Wong Chung-chun (; 31 May 1955) is a Taiwanese politician.

Education
Wong attended high school in Tainan and earned a bachelor's degree in journalism from Chinese Culture University. He obtained a master's degree in international business administration from CCU. then received an EMBA from National Taiwan University. Wong has taught at the Tatung Institute of Technology.

Political career
Wong served two terms on the Chiayi County Council prior to his election to the Legislative Yuan in 1989. He won reelection in 1992 and again in 1995. During the 1995 campaign, Wong became one of the first candidates to receive a patent for his likeness, which he used on many different trinkets. Having won three consecutive elections as a Kuomintang representative of Chiayi County, Wong was placed on the party list for the 1998 elections, which he also won.
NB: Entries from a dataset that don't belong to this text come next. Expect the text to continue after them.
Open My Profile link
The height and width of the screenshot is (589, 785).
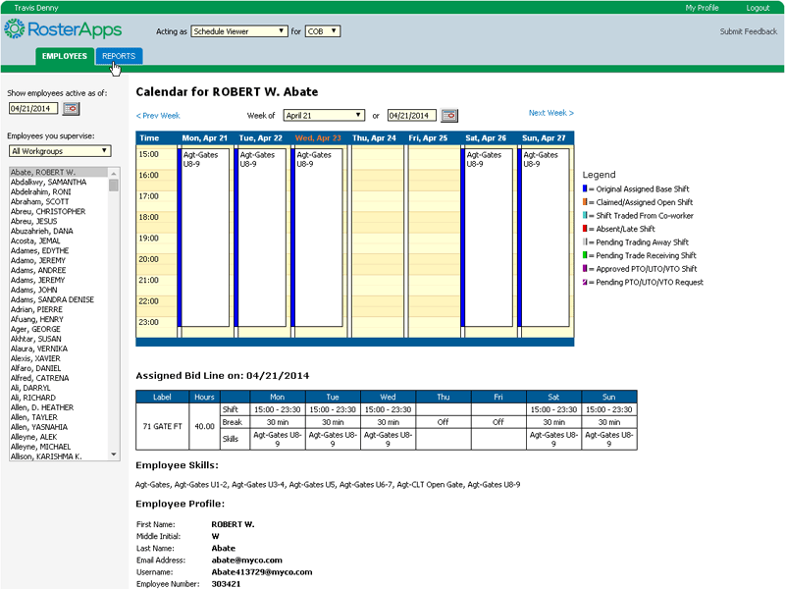(x=702, y=7)
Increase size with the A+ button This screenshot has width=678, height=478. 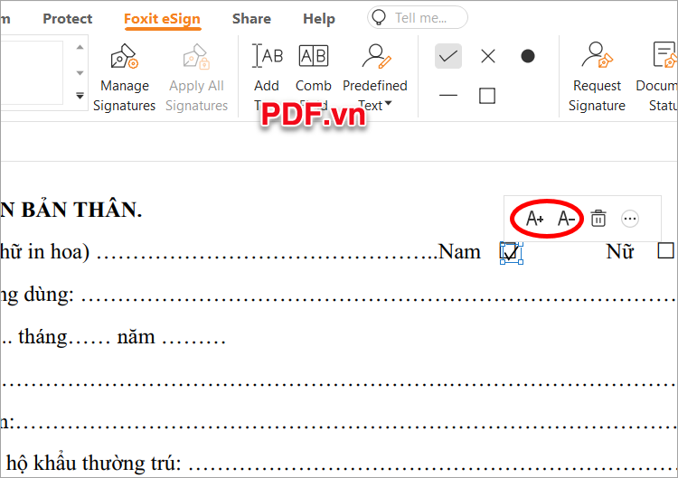pyautogui.click(x=534, y=219)
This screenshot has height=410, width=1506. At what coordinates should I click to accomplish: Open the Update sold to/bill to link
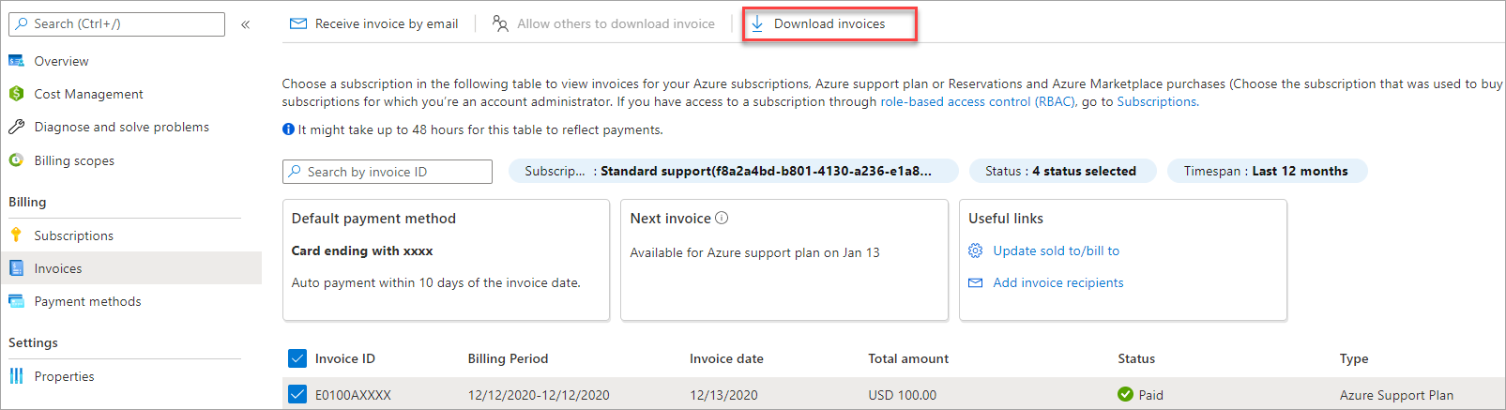(x=1056, y=251)
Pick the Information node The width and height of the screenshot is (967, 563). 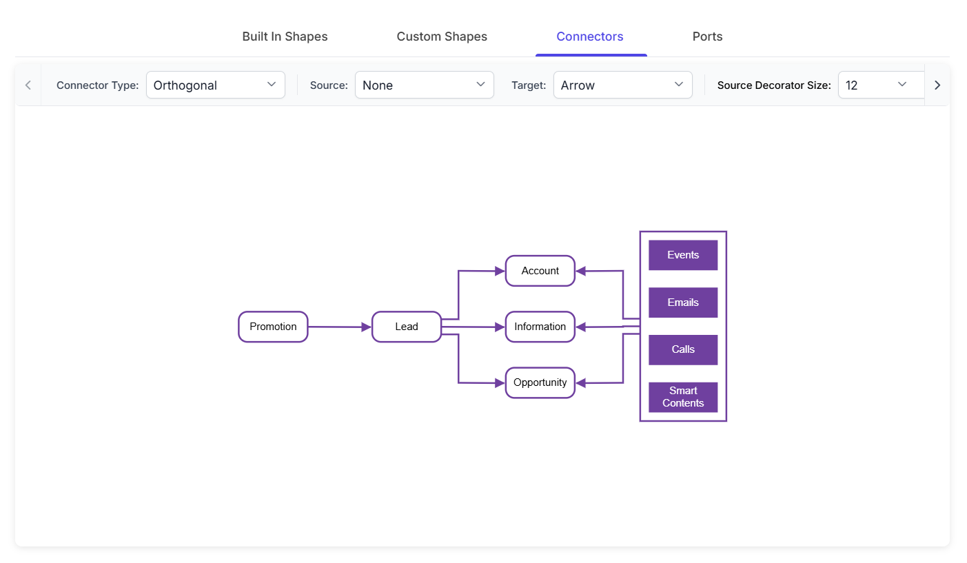pos(540,327)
It was reported in January 2001 that Wong had let his Kuomintang membership lapse, but later that year, he was named Kuomintang candidate for the magistracy of Chiayi County, losing the office to Chen Ming-wen in a three-way race. Entrepreneur Su Hui-chen stated in September 2002 that Wong had helped her bribe legislators in 1998, though Wong denied involvement. He was indicted by the Taipei District Prosecutors' Office in February 2003 and charged with corruption.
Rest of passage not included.